If you’re MSNBC, who do you get to provide the anti-FCC net neutrality position for fairness and balance?
As usual, while there’s a kerfuffle over major issues I’m down here in the weeds wondering at peculiarities. For instance, with net neutrality being a significant chunk of the current 24/7 news cycle fodder thanks to the FCC’s recent decision, I could focus on the pros and cons of net neutrality, so-called or otherwise, but I’m honestly a bit torn. For the moment, I’m content to wait and see what the wonks have to say about the full 300+ pages of the FCC measure when it’s eventually released. There’s cause for caution when advocates for net neutrality are holding their noses over this latest development.
What I’m struck by at the moment is a piece over at MSNBC by one Ryan Radia. As opposition pieces go, it makes as reasonable a case as I’ve seen against a regulatory solution to the hazards posed by fast lanes and paid prioritization. Unsurprisingly, the opposition piece has a strikingly libertarian tone. Now, where do I know Ryan Radia from? MSNBC’s stable of libertarian talking heads? No. Regular contributor to MSNBC? No. This article appears to be his only piece there. For that matter, apart from dragging in the occasional GOP wonk to beat up on (fairly or otherwise), when do we generally see MSNBC offer a platform to the opposition? I guess when its parent, Comcast, needs one. Comcast has declared war, after all.

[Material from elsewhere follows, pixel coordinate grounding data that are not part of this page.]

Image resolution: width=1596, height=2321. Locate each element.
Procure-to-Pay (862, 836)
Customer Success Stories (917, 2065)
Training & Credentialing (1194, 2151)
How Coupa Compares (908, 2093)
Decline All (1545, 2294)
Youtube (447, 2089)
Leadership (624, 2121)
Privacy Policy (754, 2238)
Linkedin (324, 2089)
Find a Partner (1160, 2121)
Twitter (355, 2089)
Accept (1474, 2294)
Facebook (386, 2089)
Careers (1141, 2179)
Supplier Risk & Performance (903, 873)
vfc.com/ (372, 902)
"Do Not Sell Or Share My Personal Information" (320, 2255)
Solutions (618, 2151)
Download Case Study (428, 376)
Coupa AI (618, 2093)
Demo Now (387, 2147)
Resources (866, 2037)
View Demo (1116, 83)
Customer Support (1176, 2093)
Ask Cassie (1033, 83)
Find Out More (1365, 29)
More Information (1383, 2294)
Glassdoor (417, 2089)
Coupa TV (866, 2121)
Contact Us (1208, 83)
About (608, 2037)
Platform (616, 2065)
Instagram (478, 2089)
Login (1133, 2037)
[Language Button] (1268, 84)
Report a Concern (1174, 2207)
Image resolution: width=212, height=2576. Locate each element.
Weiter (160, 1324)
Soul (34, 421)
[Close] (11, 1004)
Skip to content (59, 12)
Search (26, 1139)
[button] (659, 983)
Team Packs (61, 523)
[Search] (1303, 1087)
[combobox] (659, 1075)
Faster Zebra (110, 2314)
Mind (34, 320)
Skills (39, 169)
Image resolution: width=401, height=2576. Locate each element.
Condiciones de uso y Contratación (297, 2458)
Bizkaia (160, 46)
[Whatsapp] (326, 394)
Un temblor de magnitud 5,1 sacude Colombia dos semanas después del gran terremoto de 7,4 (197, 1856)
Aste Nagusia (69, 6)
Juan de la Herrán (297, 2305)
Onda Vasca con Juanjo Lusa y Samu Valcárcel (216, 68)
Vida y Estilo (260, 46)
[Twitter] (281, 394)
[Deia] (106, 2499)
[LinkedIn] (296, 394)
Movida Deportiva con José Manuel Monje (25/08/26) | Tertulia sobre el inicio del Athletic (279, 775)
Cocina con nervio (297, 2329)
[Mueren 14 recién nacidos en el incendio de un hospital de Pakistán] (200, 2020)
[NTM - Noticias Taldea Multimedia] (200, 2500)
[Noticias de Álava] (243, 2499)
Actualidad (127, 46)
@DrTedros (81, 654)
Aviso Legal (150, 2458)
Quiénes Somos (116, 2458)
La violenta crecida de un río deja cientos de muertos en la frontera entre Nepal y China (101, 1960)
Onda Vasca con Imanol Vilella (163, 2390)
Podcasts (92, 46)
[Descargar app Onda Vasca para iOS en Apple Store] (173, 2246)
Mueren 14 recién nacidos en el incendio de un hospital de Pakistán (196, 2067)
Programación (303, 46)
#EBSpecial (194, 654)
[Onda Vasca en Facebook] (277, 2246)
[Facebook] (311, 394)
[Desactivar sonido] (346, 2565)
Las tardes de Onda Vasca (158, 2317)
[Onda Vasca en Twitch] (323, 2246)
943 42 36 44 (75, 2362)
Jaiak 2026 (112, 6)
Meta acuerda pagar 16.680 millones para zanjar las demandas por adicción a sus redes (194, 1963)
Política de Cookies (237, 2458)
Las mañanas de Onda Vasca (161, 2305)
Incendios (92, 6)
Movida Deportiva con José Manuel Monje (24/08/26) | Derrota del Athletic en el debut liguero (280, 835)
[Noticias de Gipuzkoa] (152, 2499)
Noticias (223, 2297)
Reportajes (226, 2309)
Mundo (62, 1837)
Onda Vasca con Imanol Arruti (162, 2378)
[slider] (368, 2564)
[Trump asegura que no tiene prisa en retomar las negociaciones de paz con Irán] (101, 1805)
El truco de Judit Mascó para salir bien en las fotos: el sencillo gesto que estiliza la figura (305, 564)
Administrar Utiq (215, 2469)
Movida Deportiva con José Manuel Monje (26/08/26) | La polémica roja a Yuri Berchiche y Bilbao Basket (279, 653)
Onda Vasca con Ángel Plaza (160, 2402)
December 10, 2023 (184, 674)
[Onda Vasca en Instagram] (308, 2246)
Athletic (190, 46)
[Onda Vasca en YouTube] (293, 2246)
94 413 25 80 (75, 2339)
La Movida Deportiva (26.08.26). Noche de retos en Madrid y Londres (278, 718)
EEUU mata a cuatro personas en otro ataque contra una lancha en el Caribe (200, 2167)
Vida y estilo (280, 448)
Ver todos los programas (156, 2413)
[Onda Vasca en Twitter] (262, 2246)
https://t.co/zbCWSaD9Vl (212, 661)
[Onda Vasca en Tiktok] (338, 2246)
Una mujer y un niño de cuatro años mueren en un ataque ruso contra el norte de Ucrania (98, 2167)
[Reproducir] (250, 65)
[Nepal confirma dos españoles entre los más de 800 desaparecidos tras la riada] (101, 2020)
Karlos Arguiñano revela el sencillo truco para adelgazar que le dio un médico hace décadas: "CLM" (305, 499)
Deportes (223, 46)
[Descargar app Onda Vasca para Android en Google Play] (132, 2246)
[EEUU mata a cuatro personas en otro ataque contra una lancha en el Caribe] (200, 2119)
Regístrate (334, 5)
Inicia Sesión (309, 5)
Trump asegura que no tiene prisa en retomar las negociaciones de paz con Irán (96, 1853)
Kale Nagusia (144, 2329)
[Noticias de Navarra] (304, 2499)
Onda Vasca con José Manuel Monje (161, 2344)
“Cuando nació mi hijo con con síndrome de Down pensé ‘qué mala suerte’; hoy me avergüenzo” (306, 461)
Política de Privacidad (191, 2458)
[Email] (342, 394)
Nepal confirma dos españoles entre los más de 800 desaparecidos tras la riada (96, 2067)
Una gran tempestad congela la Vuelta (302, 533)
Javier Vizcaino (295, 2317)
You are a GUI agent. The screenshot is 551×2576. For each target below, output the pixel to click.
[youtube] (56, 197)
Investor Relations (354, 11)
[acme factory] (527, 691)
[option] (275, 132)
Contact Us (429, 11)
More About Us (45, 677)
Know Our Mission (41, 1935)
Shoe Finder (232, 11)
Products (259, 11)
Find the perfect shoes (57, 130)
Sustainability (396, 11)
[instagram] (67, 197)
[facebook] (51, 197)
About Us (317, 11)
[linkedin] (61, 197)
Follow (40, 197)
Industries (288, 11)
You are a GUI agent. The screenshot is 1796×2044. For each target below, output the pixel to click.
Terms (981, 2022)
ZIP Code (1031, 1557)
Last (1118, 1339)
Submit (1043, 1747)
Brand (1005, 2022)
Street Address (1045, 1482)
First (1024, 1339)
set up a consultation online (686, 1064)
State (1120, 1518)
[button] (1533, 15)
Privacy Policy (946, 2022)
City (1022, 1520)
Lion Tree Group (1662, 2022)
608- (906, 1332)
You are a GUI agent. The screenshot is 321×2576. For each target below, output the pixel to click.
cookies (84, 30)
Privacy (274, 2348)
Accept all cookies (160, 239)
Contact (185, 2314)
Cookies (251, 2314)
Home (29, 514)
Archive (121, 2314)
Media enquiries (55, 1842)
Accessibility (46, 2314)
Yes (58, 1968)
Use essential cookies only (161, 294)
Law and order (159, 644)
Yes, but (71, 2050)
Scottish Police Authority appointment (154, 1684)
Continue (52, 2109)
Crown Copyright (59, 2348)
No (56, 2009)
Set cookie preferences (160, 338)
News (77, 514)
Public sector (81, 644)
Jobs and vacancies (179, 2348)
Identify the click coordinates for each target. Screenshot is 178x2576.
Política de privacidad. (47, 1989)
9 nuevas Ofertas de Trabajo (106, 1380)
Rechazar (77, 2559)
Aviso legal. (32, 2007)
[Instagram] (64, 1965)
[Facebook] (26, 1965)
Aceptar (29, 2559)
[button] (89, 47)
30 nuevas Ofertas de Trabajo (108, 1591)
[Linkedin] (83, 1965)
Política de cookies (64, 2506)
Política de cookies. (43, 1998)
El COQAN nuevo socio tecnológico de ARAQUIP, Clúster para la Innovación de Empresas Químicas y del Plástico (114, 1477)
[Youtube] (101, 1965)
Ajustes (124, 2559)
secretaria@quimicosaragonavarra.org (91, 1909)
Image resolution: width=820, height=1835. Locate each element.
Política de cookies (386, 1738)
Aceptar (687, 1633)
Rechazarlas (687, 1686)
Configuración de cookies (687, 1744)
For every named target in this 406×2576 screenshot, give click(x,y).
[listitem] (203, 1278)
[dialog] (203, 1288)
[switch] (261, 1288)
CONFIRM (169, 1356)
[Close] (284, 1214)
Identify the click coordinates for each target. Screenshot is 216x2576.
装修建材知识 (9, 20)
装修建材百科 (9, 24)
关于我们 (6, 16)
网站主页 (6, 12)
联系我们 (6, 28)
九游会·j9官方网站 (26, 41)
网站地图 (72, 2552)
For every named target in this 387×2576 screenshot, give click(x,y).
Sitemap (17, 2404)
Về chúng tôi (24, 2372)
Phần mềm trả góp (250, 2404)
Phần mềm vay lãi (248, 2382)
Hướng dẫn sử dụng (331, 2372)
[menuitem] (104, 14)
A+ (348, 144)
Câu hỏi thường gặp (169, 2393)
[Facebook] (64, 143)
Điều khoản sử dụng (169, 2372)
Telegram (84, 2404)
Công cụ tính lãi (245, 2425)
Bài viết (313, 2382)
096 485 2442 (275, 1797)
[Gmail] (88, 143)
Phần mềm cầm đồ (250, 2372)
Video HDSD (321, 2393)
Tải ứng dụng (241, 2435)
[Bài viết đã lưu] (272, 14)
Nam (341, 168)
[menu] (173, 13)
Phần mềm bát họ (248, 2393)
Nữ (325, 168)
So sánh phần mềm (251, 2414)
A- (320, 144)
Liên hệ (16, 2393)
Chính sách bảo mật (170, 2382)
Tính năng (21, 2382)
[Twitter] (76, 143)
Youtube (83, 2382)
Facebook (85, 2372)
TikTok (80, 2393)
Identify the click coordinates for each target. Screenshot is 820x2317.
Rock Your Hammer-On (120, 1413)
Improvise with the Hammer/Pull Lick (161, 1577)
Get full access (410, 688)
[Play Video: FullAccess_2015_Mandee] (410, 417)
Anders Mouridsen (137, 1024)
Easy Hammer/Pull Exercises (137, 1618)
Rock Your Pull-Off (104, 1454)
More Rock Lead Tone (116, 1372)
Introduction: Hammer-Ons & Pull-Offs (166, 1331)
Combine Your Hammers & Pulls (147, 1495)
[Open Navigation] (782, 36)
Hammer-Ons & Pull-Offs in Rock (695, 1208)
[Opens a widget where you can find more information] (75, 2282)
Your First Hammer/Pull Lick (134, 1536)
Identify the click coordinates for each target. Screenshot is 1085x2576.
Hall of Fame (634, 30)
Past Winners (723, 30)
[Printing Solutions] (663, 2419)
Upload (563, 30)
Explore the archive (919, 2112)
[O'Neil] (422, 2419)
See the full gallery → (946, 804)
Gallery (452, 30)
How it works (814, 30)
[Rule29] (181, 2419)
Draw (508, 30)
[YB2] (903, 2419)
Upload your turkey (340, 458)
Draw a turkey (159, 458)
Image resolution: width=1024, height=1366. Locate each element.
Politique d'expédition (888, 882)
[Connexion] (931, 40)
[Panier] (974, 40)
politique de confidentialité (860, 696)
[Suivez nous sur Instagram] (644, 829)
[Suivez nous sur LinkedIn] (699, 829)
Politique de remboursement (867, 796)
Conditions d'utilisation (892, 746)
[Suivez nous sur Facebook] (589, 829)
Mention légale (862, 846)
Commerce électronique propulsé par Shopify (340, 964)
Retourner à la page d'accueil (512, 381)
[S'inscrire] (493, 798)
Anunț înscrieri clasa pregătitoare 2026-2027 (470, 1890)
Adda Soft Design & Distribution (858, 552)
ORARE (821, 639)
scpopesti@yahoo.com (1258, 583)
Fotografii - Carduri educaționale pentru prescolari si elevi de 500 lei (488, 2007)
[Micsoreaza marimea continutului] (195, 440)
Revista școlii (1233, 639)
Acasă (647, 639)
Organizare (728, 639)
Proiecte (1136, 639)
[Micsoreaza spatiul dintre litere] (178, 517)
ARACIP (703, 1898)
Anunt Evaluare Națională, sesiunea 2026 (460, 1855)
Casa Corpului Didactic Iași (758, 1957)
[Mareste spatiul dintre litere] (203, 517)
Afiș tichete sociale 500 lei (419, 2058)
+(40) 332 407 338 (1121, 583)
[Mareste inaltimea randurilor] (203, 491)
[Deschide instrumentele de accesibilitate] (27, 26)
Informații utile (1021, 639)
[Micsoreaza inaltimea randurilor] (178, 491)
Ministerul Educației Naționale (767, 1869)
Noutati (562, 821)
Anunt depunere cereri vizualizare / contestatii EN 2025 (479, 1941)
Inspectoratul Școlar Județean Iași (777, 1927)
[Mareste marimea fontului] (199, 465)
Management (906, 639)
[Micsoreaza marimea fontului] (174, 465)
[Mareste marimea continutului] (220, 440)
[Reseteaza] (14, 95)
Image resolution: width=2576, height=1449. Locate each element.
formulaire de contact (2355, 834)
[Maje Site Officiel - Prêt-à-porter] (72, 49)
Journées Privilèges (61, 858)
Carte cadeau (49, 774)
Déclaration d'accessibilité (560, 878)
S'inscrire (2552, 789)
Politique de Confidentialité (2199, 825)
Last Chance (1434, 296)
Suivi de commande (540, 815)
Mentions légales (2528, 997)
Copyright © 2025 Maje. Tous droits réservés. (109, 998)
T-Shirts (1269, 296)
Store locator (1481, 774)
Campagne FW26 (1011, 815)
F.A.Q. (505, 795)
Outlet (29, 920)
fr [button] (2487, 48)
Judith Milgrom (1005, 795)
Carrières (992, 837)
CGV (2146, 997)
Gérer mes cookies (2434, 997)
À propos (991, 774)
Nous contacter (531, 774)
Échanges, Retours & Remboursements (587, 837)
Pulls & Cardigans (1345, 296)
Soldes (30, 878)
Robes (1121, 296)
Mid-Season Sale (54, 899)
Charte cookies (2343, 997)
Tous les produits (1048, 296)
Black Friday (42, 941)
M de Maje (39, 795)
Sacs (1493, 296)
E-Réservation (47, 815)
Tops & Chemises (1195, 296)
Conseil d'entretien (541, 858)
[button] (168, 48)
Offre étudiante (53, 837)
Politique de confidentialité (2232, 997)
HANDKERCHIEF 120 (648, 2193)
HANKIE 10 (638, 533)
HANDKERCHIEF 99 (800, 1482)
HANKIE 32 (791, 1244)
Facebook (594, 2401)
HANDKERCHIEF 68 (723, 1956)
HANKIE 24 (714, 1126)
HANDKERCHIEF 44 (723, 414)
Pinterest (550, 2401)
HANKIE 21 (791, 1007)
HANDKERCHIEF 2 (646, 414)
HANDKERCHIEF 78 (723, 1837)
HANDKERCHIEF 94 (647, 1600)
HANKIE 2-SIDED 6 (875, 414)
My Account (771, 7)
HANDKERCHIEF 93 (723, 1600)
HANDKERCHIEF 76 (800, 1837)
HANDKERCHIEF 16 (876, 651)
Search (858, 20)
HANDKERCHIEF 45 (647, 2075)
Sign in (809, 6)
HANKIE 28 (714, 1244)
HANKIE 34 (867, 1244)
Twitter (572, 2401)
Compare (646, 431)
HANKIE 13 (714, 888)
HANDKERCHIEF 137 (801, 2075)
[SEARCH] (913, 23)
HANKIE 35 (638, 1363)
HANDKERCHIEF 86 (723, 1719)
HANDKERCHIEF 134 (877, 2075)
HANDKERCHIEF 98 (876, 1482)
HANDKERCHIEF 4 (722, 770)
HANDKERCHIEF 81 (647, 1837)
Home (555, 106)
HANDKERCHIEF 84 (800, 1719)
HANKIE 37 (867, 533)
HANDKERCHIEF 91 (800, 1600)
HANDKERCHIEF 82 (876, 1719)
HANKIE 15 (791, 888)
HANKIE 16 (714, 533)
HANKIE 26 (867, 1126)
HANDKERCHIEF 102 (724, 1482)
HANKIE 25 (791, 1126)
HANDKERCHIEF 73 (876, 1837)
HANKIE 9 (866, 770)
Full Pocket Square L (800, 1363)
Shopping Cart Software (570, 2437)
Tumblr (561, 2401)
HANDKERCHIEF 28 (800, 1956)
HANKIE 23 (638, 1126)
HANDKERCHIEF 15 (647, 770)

Okay, so I get it. Comcast owns MSBNC like a cat owns a litterbox, and it will shit in it when it damned well pleases. Stop looking! So they need a mouthpiece. Naturally, Ryan Radia comes to mind! No. Again, Ryan who? Oh, it must be this Ryan Radia, Associate Director of Technology Studies at the Competitive Enterprise Institute. That explains the libertarian edge. But isn’t this also the same Ryan Radia, “policy advisor for telecom and technology” at the Heartland Institute. Heartland Institute? Yup. That one.
Granted, net neutrality opposition isn’t industrial climate disruption denial. I’m trying really hard here to not simply leap to ad hominem, but I confess it’s terribly difficult at the moment. Maybe Ryan Radia is one of the prettier offerings from CEI’s Chicken Ranch-style of politics. Or maybe he just brings in the hot towels and leaves the happy endings at Heartland to the climate change denialists, ever content to massage science and wallets alike. In either case, Radia still serves the dubious interests of Heartland’s and CEI’s most notorious johns, the Koch Brothers. That doesn’t necessarily make him wrong.
But doesn’t that make him absolutely the wrong choice for Comcast/MSNBC when it comes to presenting the opposition to their audience? Did MSNBC really need to grant even this thin a veneer of credibility to Heartland?